Tuesday, September 3, 2024

The Grandfather

Well, it's September.

TigerBlog likes to keep you updated on all important news.

He spent the last weekend of August watching college football and the U.S. Open in tennis. What he learned was that there was a connection between the two, in the form of Princeton, of course. 

First of all, his favorite player is Francis Tiafoe. There's something about the power and drive with which he plays, and the fact that he's always been a step below the top players. 

TB is hoping that he breaks through at this Open, where he reached the semifinals two years ago. He'd get back that far with a win tonight in the quarters against Grigor Dimitrov, in a match that probably won't start until around 9.

This is from his Wikipedia page, by the way:

His father immigrated to the United States in 1993, while his mother joined him in 1996 to escape the civil war in their country (Sierra Leone). In 1999, his father began working as a day laborer on a construction crew that built the Junior Tennis Champions Center (JTCC) in College Park, Maryland. When the facility was completed, he was hired as the on-site custodian and given a spare office to live in at the center. The Tiafoe brothers lived with their father at the center for five days a week for the next 11 years. They took advantage of their living situation to start playing tennis regularly at age 4. They stayed with their mother when she was not working night shifts as a nurse.

As far as TB knows, Tiafoe has no connection to Princeton. The same is not true of another player who plays today at the Open.

The first women's quarterfinal today will match Spain's Paula Badosa and Emma Navarro of the United States. Navarro definitely has a Princeton connection — one that TB didn't realize. 

Navarro defeated Coco Gauff, the defending champion, in three sets Sunday night. Gauff double-faulted an astonishing 19 times, compared to only two for Navarro.

As he watched the match, TB did what people do these days. He looked up Navarro online to see what he could learn about her.

How did TB ever watch TV before he could do that? Ah, the old days. 

So here's what TB learned as he started to research Emma Navarro:

First, she was the NCAA champion in 2021 at Virginia. Okay.

This got TB to think about whether or not she ever played against Princeton, and the answer is yes, she did. It was in the second round 2022 NCAA tournament in her second and final season as a college tennis player.

How did she do? Well, she didn't win, or lose. Playing first doubles, her match was tied when the other two matches finished in favor of the Cavs, so she didn't finish.

Then, in the No. 1 singles match, she played Princeton's Daria Frayman. Navarro won the first set 7-5 and was up 3-0 in the second set when UVa finished off the match, which meant that the first singles match no longer mattered and wasn't completed. 

Frayman, by the way, would win the von Kienbusch Award as the top senior female athlete a year later.

Next, TB found out that Navarro's father is a billionaire investor. Okay. That would be a fun thing to be, TB supposes.

Then, as TB looked up more about her dad, he saw that he was listed as "the son of a football coach." 
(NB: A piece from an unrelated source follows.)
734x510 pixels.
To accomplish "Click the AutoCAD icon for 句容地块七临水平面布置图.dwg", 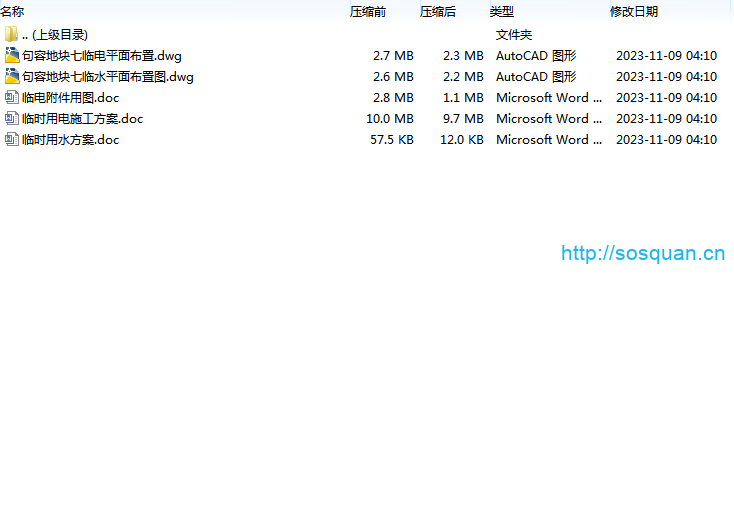I will pyautogui.click(x=11, y=77).
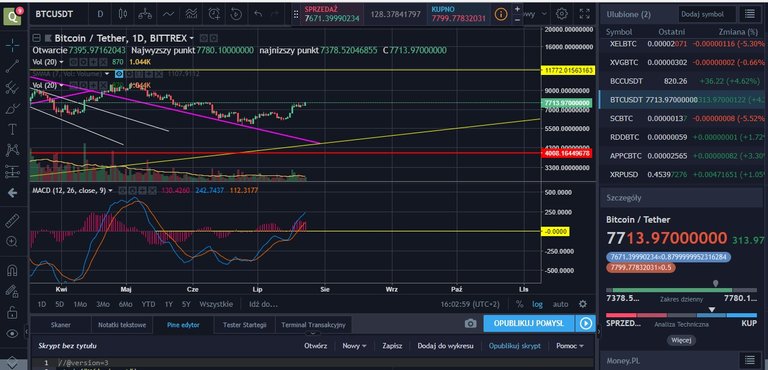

Wait? What? Football coach named "Navarro?" You mean, Frank Navarro?

As it turns out, that's exactly who his father — and therefore Emma's grandfather — was. Frank Navarro. 

If you are a fan of Princeton football, then you know that Frank Navarro coached the Tigers from 1978-84. He had a record of 23-23-2 in the Ivy League as Princeton's coach in Ivy League games, which mirrors his all-time career record of 99-99-6, including his time with Williams, Columbia and Wabash.

Navarro was the Princeton head coach the first time TigerBlog saw a Princeton football game. What TB didn't know about Navarro is that he played at the University of Maryland on a team that beat Tennessee in the 1953 Sugar Bowl to win the national championship. 

Navarro went 16-36-2 at Columbia, for a .307 winning percentage. While that might not seem too high, consider that it was the best by a Columbia head coach from the time he left in 1973 until the most recent coach, Al Bagnoli, went .500

Navarro didn't live to see his granddaughter get this far is this year's Open. He passed away in 2021, at the age of 91.

Rooting for Emma Navarro now is like rooting for Princeton.